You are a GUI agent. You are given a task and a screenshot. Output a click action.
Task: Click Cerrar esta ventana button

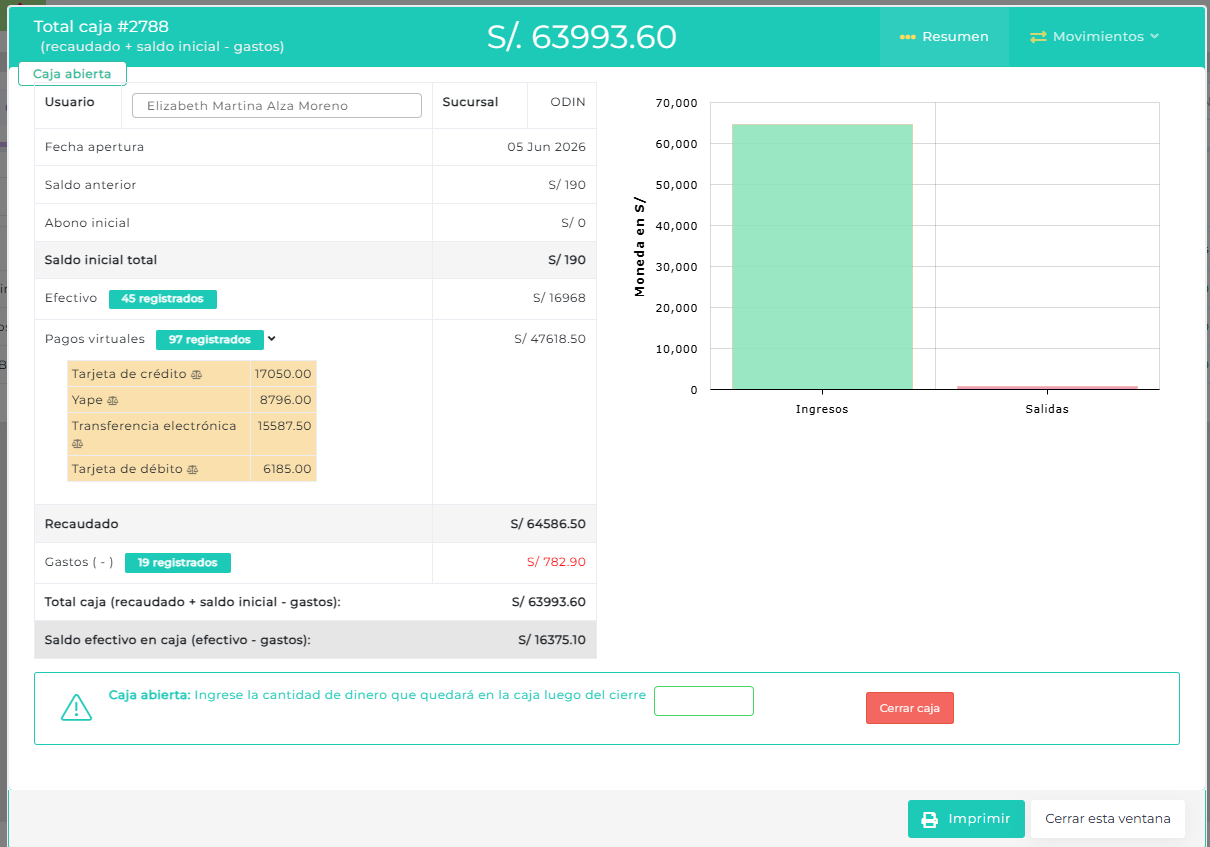[x=1108, y=819]
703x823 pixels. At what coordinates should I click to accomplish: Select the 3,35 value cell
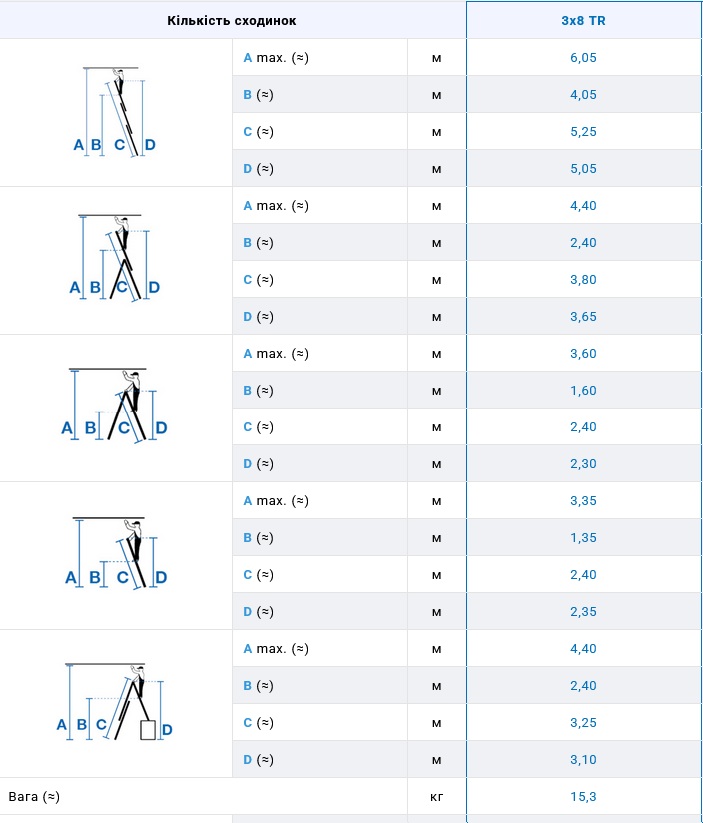tap(584, 501)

> _WORK INSTRUCTION_
The answer must be an exact copy of the records above, with the pictures left out.

> _RESPONSE_
You are a GUI agent. You are given a task and a screenshot. Output a click action.
Task: Click Cerrar esta ventana button

[x=1108, y=819]
703x823 pixels. At what coordinates should I click to accomplish: Select the 3,35 value cell
tap(584, 501)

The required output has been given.